Propelled by the same populist rage as films like last year’s “The Big Short” and this year’s most talked-about political campaigns, “Money Monster” is nothing if not timely, which makes it all the more disappointing when the plot takes increasingly outlandish, even naive turns, and what could have been a modern-day classic on a par with “Dog Day Afternoon” or “Network” instead becomes “Speed” with more high-frequency trading and arcane algorithms.
Actually, the film “Money Monster” most closely resembles is “Mad City,” a misbegotten parable about media and violence that came out 20 years ago and was almost immediately forgotten. In that case, too, the film’s relevance was made moot by overworked, ultimately unbelievable plotting.
It bears noting that Kouf is the writer behind “Rush Hour” and the “National Treasure” movies: “Money Monster,” which is at its best when it’s at its most crisply realistic and timely, suffers from the kind of only-in-Hollywood plot twists and eye-rolling exaggeration that results in smarter than average pulp, but pulp nonetheless.

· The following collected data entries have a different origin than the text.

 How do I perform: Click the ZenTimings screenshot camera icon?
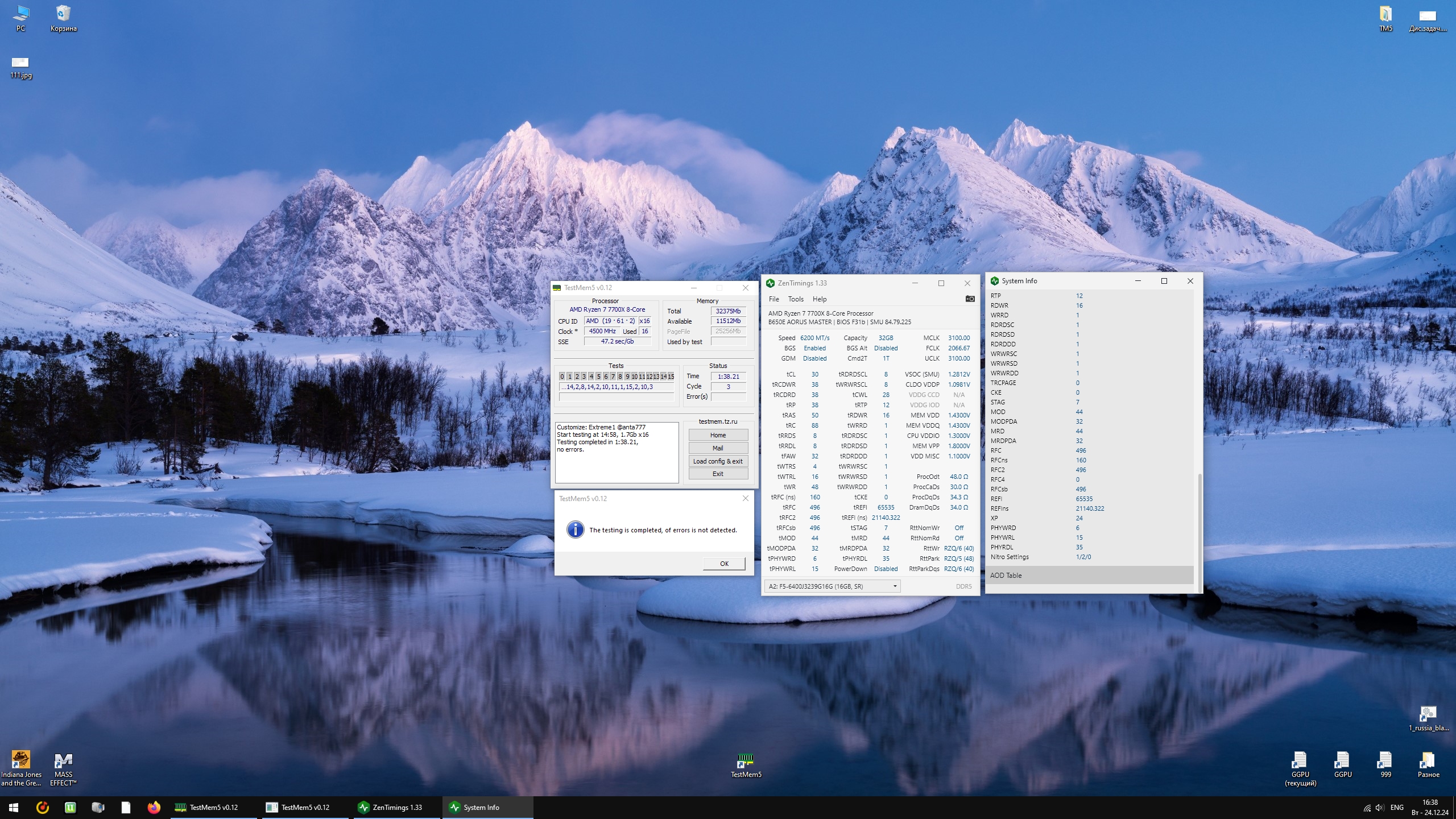[x=970, y=299]
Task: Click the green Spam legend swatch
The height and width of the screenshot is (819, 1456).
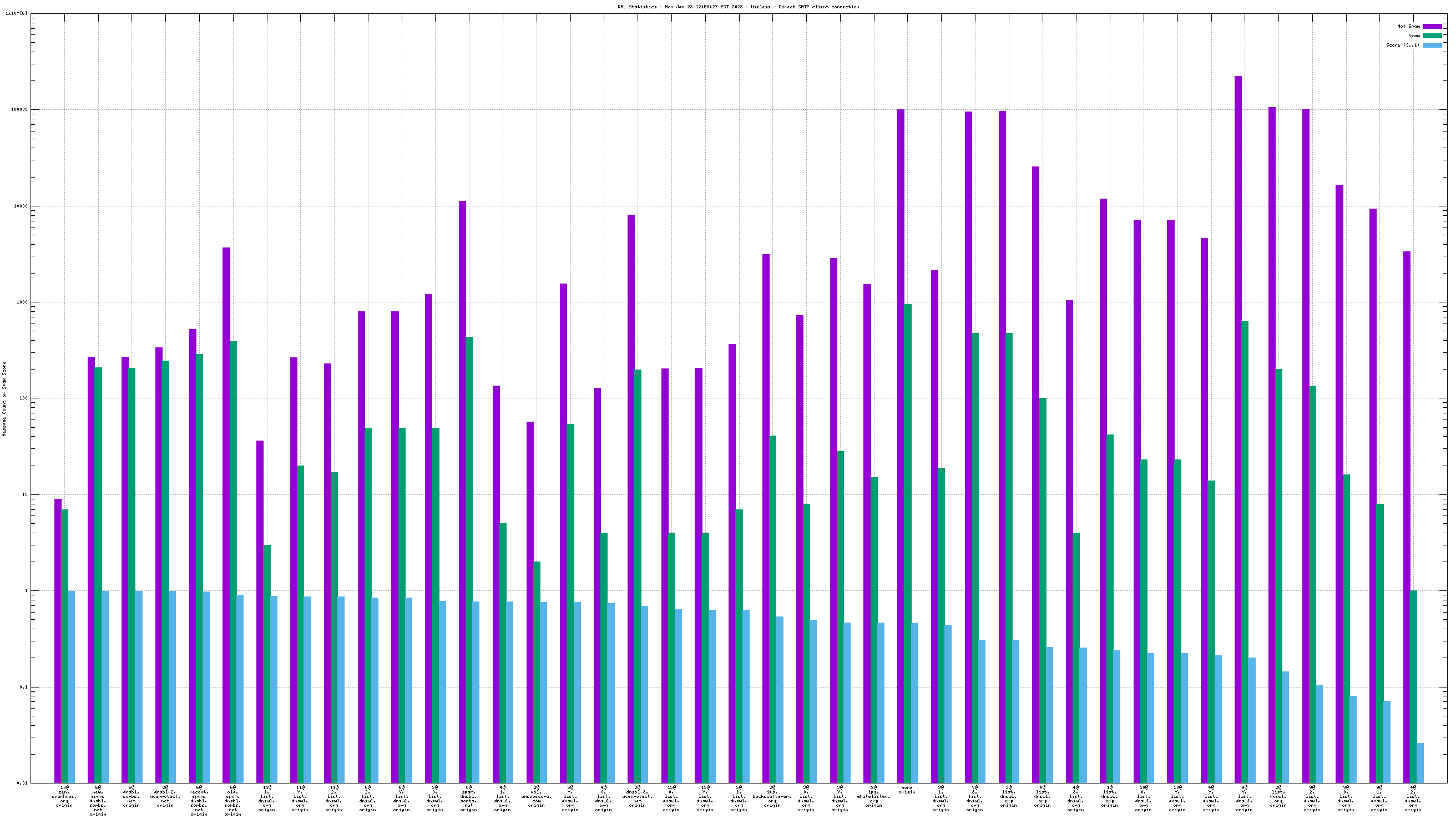Action: [1432, 36]

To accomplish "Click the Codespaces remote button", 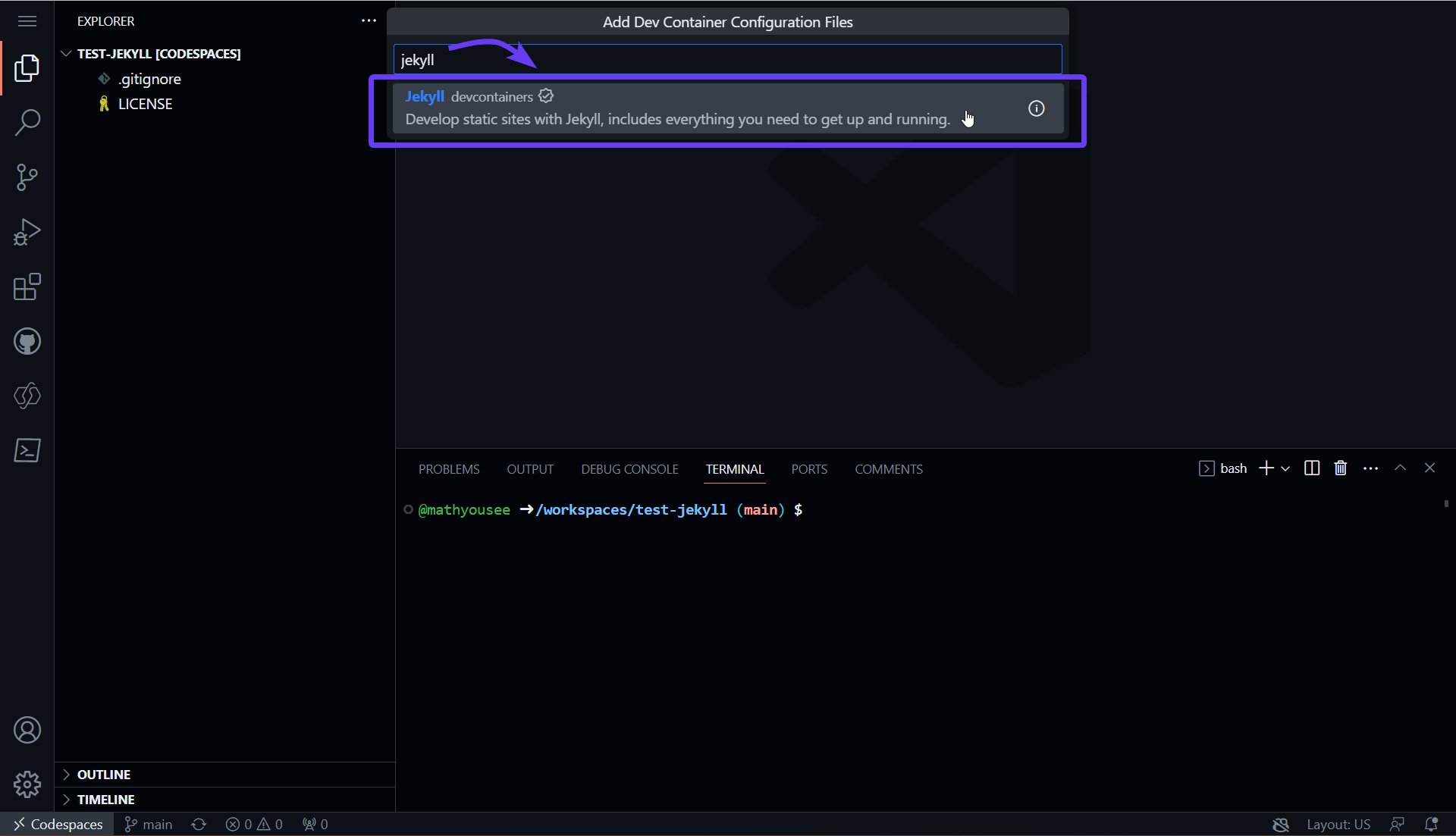I will 58,825.
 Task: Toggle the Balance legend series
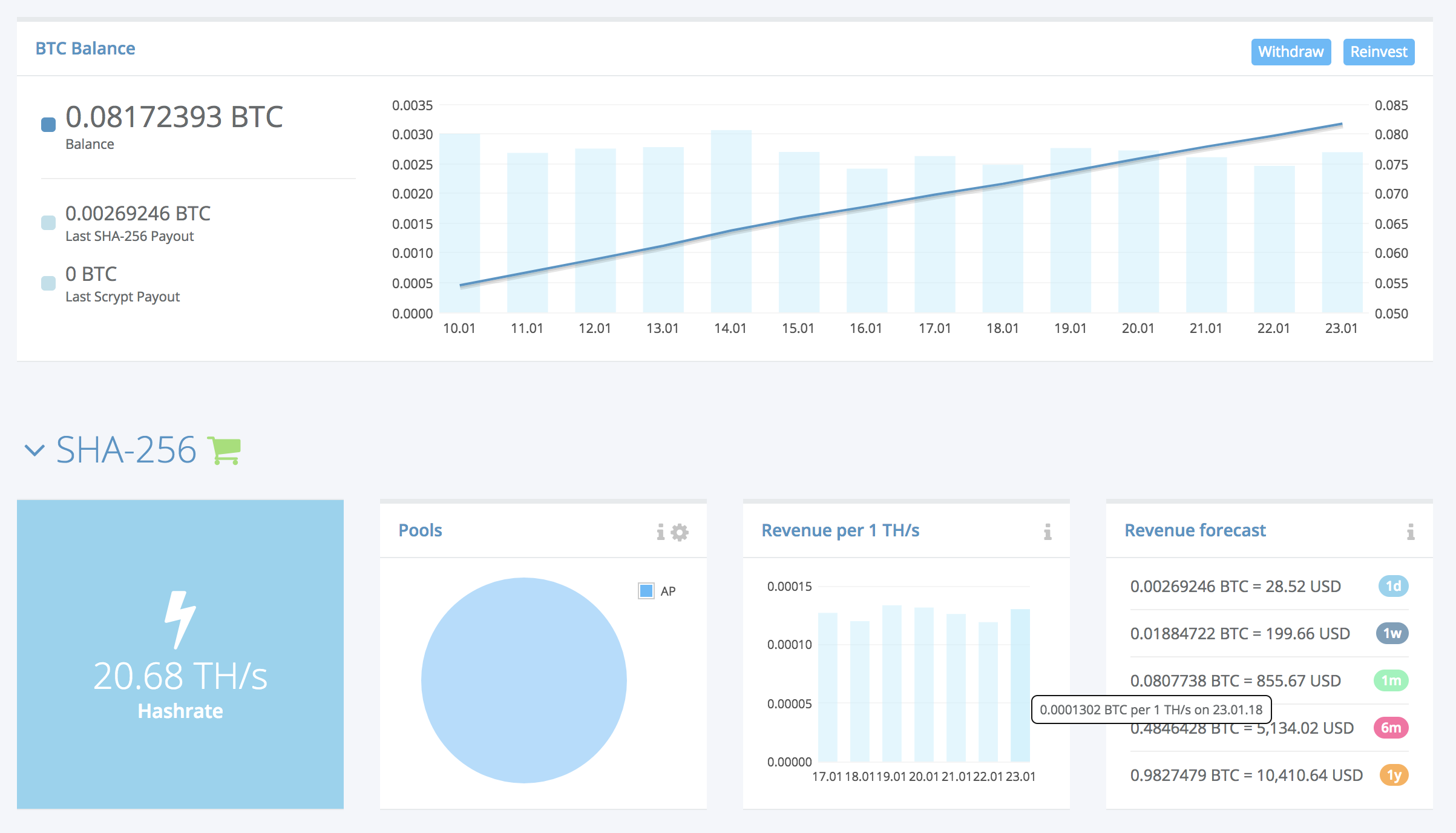coord(48,125)
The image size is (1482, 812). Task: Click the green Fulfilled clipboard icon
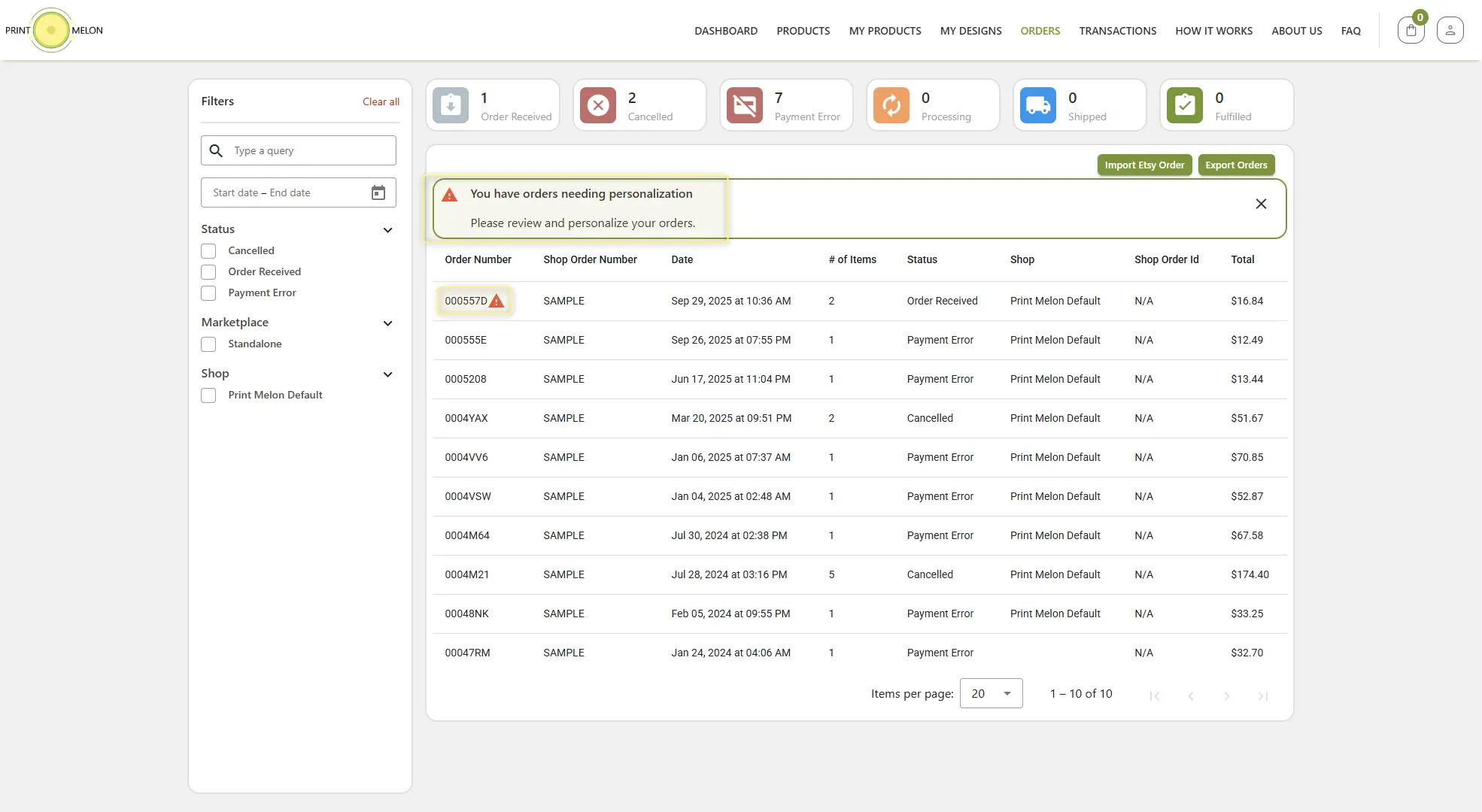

Still, for most of its swift running time, “Money Monster” is admittedly entertaining, especially when Gates hits on the idea of persuading his fans to invest in the errant stock in order to bring Kyle back into the black: His speech to viewers, in which he calls upon them to behave like humans and not computers, is delivered with every ounce of the sincerity Clooney’s character in “Hail, Caesar!” brought to his climactic oration at Christ’s crucifixion.
With all its talk of glitches, blips and black swans, “Money Monster” turns out to be a bit of a black swan itself: not quite the sophisticated drama the era deserves, but not the usual adrenaline-addled genre exercise, either. Even with the fundamentals in place to yield a big payday, it remains a break-even proposition.